I have groups of samples with copy-number variation (CNV) calls made based on microarray data. I am trying to determine if specific pathways are enriched with CNV for particular phenotypes. I've looked at How To Test Whether Copy Number Aberrations Are Enriched In A Gene List and other posts that describe pathway analysis from expression data. I currently have my data formatted for importing into PathVisio (tab-delimited file with genes as rows, columns are log transformed fold-change for each gene in each sample. If a gene was not overlapped by a CNV in a subject I assumed normal expression).
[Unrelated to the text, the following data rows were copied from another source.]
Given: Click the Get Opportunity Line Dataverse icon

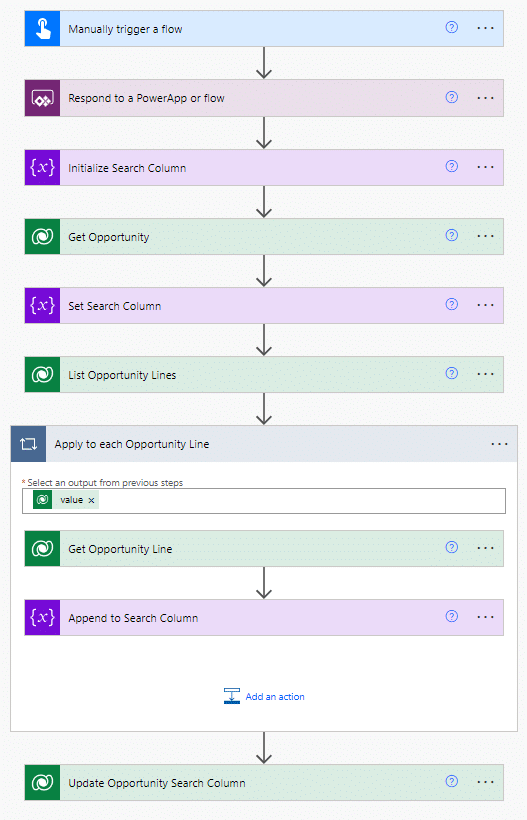Looking at the screenshot, I should pyautogui.click(x=42, y=549).
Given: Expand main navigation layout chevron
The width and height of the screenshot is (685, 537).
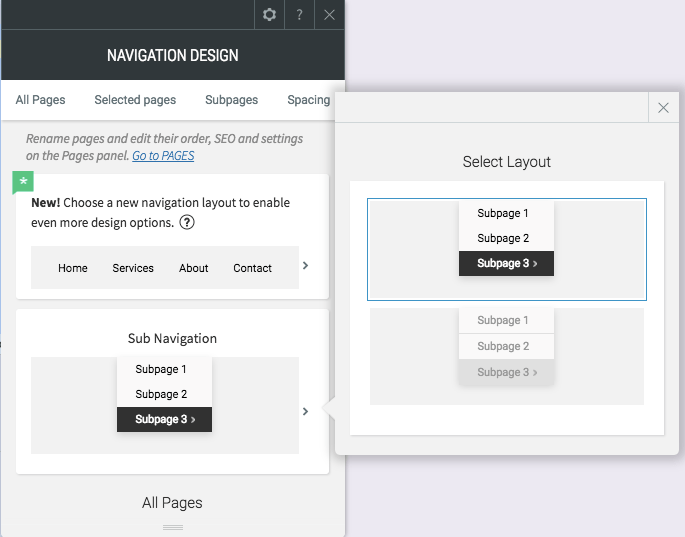Looking at the screenshot, I should tap(305, 265).
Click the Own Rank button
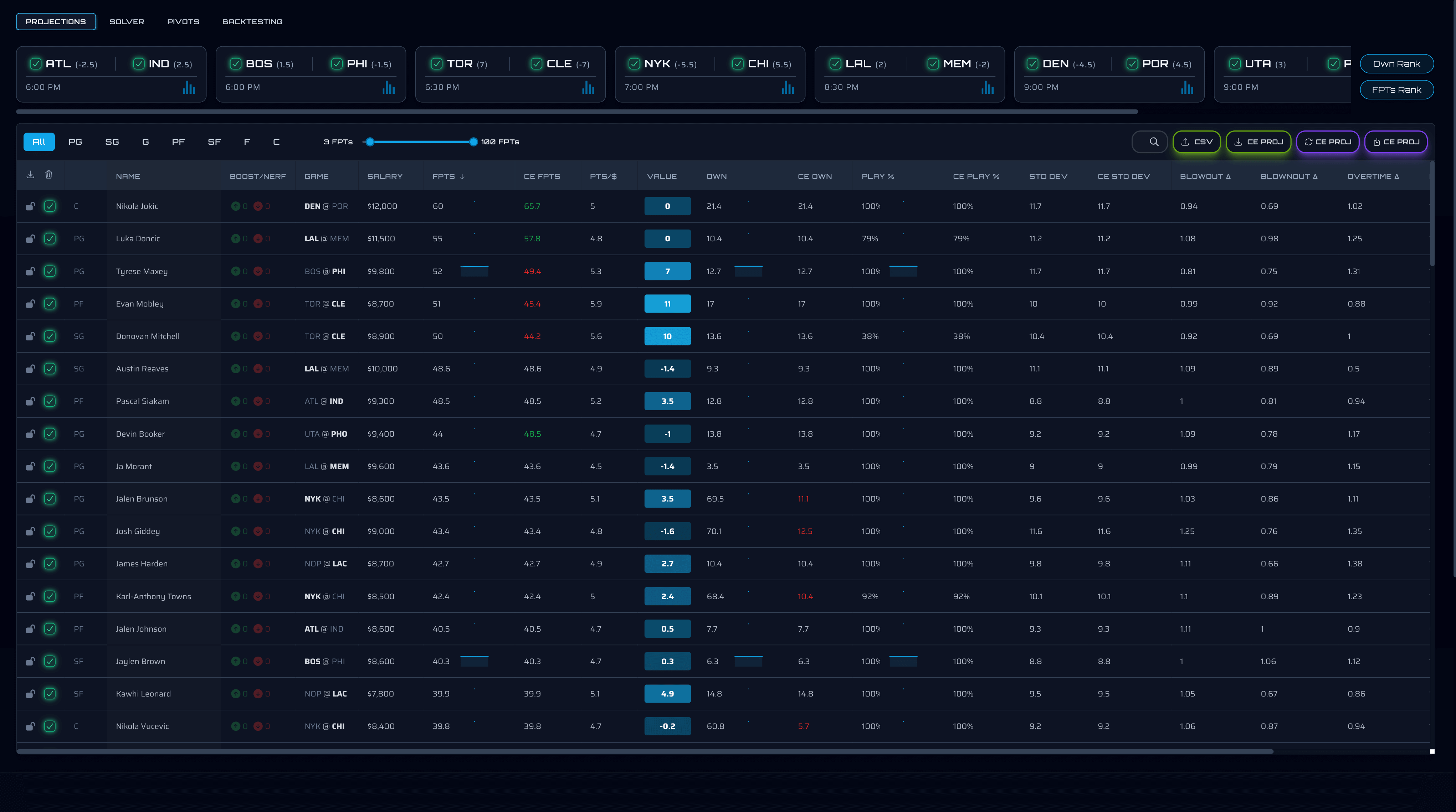 (x=1396, y=64)
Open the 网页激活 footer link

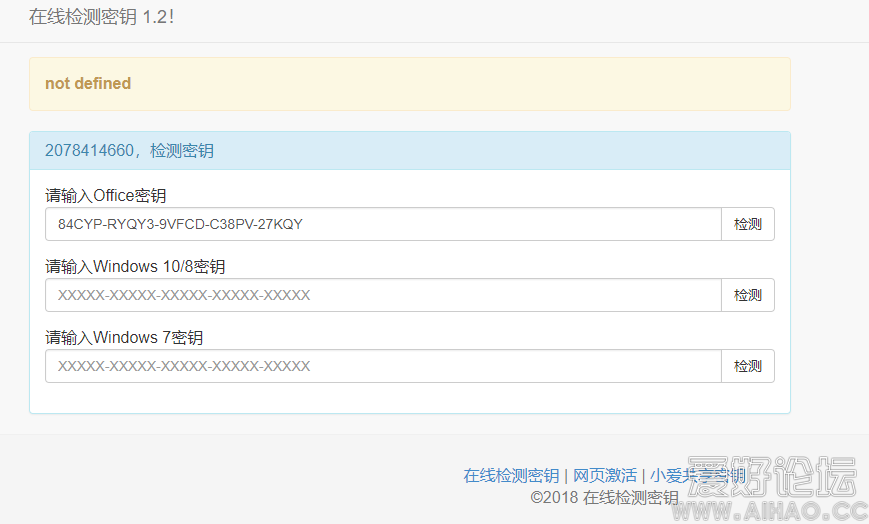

I have a few normal controls run with each batch, and each batch is a different phenotype. I'm trying to figure out the best way to determine if a pathway is enriched; should I compare pathway-X in sample1 to pathway-Y in sample1, should I compare pathway-X in phenotype1(all samples for a particular pathway averaged? summed?) to pathway-X in phenotype2, or should I do similar to the link above and generate random groups of genes of the same size as pathway-X and compare pathway-X in sample1 to randomly-generated-group-of-genes in sample1?

Statistics is not one of my strengths so any input is greatly appreciated.

If I understand your question correctly then I think the first thing you should do is to decide what a pathway alteration means -- and what you will do when two genes have conflicting events (a homozygous deletion on one and amplification on another). I am saying this because people have different ways of defining an alteration in pathway. I saw people do this for expression data and they simply define a "pathway activity score" by averaging over all gene expression values for each sample. You can go with a similar approach for CNV data, but you should be aware that this will not be the same as gene expression -- and hence will be really noisy. People also convert these data into a binary matrix and simply define thresholds to call CNA event as altered vs non-altered. And they then use frequency of altered samples for each of their sample groups.

I think you can instead try to do an unbiased hierarchical clustering on your gene-level data (where you remove the non-altered genes to reduce the visualization complexity) and see if the cluster tend to capture your phenotype categories. If you want to apply this on a pathway level, then you can also collapse your data to pathways (group genes into pathways) and do a clustering with these pathways. I would first have this exploratory investigation on the data and then decide how you will decide on the features (either genes/pathways) that explains each of your phenotypes.